I've got some Spark code that reads two files from HDFS (a header file and a body file), reduces the RDD[String] to a single partition, then writes the result as a compressed file using the GZip codec:
spark.sparkContext.textFile("path_to_header.txt,path_to_body.txt")
.coalesce(1)
.saveAsTextFile("output_path", classOf[GzipCodec])
This works 100% as expected. We're now being asked to support zip compression for Windows users who are unable to natively decompress *.gzip files. Obviously, zip format isn't natively supported, so I'm attempting to roll my own compression codec.

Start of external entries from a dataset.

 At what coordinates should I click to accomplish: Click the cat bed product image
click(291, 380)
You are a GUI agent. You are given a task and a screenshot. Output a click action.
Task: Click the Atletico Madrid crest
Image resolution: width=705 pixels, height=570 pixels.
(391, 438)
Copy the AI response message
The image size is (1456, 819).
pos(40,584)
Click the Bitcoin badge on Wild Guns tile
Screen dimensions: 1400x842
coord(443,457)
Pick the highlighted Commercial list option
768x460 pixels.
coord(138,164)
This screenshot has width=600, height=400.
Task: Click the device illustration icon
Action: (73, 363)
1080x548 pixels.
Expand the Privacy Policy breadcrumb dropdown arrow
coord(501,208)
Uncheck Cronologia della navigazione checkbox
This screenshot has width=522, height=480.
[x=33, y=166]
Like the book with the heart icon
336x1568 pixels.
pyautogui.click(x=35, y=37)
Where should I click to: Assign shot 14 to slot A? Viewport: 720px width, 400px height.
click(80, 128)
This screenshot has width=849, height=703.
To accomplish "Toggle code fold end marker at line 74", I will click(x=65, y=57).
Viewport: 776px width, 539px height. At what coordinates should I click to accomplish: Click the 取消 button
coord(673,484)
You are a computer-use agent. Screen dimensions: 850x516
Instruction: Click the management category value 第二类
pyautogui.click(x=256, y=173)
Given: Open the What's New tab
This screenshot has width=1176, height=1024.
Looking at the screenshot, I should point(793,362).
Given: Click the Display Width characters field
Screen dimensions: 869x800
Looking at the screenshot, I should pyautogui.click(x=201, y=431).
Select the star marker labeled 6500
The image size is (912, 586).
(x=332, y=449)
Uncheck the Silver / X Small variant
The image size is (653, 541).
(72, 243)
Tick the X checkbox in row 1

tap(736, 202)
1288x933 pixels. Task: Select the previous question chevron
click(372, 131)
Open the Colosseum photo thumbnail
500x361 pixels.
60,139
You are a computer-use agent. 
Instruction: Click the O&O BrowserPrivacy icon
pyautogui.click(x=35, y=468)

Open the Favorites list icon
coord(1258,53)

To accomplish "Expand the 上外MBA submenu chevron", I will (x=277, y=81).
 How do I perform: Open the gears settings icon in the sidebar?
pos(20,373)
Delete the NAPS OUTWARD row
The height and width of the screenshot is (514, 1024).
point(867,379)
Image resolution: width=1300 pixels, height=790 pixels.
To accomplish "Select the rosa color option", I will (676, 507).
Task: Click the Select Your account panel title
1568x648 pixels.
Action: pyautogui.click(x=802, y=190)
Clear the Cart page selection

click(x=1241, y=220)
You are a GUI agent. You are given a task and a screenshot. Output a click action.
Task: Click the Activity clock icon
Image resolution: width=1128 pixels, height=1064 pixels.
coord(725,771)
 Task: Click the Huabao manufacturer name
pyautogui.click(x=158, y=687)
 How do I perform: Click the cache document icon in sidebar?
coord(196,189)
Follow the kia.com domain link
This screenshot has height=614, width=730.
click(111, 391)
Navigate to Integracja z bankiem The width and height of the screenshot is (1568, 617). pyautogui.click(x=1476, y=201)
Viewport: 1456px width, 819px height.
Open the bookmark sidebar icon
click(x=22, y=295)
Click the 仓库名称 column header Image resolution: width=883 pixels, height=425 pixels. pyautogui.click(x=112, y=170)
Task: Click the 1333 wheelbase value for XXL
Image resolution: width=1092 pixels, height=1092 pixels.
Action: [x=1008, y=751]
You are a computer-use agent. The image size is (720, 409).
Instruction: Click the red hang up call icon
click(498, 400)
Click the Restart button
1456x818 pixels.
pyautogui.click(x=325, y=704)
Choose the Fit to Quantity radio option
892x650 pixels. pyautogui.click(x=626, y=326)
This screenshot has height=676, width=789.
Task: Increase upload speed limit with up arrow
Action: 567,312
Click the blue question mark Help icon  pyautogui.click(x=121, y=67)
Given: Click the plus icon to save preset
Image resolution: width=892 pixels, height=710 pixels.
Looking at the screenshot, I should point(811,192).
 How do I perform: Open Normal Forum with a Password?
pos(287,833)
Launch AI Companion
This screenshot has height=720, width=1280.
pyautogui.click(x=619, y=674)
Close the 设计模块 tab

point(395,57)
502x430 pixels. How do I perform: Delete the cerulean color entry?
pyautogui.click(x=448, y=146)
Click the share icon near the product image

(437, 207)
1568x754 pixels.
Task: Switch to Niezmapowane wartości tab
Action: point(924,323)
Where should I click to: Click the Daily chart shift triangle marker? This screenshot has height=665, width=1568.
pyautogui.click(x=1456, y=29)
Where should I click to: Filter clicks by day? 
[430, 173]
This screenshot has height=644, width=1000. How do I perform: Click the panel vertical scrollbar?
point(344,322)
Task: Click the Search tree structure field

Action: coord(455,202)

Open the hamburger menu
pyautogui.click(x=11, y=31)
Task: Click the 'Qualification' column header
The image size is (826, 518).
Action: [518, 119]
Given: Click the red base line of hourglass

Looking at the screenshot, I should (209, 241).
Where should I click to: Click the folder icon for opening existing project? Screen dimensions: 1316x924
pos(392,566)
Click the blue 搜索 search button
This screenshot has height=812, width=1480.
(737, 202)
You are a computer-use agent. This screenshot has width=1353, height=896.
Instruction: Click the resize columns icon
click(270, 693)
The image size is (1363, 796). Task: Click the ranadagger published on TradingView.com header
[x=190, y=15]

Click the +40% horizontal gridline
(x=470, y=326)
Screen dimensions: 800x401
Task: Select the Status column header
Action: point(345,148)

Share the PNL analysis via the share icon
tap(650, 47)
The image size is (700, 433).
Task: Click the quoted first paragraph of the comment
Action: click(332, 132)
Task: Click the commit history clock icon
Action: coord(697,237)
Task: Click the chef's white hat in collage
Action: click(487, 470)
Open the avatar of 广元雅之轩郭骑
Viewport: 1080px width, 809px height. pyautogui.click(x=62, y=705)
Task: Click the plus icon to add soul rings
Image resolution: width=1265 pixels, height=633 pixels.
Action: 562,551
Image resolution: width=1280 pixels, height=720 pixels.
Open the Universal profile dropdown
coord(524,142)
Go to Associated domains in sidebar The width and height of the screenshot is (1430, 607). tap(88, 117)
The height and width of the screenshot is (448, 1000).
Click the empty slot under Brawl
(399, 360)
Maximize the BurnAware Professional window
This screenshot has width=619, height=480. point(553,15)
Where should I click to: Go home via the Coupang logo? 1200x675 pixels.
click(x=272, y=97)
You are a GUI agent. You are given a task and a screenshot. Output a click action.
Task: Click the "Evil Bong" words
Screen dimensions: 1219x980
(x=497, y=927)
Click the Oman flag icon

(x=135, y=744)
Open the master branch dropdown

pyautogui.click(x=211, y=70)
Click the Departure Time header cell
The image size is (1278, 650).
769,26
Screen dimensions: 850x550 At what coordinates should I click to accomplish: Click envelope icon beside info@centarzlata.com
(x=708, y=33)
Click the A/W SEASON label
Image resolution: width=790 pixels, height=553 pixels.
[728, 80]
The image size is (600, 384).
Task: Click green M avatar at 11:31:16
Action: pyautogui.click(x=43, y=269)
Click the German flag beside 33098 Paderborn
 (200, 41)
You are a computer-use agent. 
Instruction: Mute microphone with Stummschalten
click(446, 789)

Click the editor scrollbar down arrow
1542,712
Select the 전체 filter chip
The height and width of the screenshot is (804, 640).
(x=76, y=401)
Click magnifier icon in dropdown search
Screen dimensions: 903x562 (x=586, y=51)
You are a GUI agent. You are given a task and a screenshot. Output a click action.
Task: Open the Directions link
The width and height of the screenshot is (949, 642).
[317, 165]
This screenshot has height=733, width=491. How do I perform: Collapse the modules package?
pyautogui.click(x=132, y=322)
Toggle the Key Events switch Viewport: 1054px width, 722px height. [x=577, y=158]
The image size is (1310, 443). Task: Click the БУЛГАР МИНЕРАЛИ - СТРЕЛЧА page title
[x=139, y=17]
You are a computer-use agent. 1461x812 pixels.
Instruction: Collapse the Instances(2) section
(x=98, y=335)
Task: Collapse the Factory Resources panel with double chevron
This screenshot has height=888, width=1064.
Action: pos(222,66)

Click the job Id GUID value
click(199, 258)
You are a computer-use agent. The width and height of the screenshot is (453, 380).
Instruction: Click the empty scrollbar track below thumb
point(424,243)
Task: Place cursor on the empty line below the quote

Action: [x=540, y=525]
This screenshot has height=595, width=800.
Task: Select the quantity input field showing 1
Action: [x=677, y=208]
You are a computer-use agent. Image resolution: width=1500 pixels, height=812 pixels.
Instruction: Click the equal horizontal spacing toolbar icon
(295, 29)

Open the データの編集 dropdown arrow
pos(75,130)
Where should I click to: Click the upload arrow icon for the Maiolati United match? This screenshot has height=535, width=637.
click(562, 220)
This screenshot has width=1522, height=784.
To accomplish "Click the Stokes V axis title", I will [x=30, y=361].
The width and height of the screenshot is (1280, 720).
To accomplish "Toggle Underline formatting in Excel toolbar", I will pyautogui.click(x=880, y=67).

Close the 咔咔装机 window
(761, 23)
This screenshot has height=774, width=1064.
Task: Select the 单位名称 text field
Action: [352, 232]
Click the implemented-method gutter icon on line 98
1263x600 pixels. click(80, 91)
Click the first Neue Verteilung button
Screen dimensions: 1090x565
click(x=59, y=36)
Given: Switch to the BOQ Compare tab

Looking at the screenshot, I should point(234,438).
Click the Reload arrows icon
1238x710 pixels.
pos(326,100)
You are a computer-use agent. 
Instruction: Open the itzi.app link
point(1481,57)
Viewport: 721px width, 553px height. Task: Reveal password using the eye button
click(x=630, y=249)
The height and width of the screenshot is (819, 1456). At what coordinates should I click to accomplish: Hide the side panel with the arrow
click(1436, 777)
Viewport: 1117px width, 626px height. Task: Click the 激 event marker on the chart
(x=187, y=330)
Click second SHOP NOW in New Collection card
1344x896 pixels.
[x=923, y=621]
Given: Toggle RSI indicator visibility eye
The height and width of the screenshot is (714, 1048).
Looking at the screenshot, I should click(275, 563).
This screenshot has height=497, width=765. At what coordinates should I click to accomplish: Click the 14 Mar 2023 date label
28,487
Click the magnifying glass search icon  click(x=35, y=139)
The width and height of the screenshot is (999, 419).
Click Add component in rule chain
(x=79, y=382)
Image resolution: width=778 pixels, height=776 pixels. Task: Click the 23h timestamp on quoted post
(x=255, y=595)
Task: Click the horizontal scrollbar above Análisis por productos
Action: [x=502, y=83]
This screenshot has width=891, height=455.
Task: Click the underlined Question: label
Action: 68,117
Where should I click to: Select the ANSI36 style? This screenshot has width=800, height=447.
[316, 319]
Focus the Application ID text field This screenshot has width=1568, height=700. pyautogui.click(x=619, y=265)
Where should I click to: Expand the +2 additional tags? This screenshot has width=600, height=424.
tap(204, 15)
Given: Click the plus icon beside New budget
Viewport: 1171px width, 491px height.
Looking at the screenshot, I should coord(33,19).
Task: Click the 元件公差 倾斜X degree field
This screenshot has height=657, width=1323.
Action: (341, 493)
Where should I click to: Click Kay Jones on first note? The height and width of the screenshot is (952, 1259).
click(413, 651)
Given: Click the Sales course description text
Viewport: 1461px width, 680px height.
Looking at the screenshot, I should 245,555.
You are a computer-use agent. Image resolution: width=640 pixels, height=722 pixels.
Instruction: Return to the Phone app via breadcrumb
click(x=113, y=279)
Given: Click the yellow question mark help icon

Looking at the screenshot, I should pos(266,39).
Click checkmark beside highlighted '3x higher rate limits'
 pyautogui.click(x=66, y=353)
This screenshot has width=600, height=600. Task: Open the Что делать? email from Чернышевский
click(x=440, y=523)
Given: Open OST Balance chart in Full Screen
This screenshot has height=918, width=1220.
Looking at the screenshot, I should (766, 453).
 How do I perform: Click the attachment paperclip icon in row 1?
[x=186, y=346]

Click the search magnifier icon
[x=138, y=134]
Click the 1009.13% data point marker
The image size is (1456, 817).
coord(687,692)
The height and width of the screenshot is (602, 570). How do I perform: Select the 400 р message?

I'm running into a "ZipException: no current ZIP entry" exception when running the code however:
Exception occured while exporting org.apache.spark.SparkException: Job aborted due to stage failure: Task 0 in stage 16.0 failed 2 times, most recent failure: Lost task 0.1 in stage 16.0 (TID 675, xxxxxxx.xxxxx.xxx, executor 16): java.util.zip.ZipException: no current ZIP entry
at java.util.zip.ZipOutputStream.write(Unknown Source)
at io.ZipCompressorStream.write(ZipCompressorStream.java:23)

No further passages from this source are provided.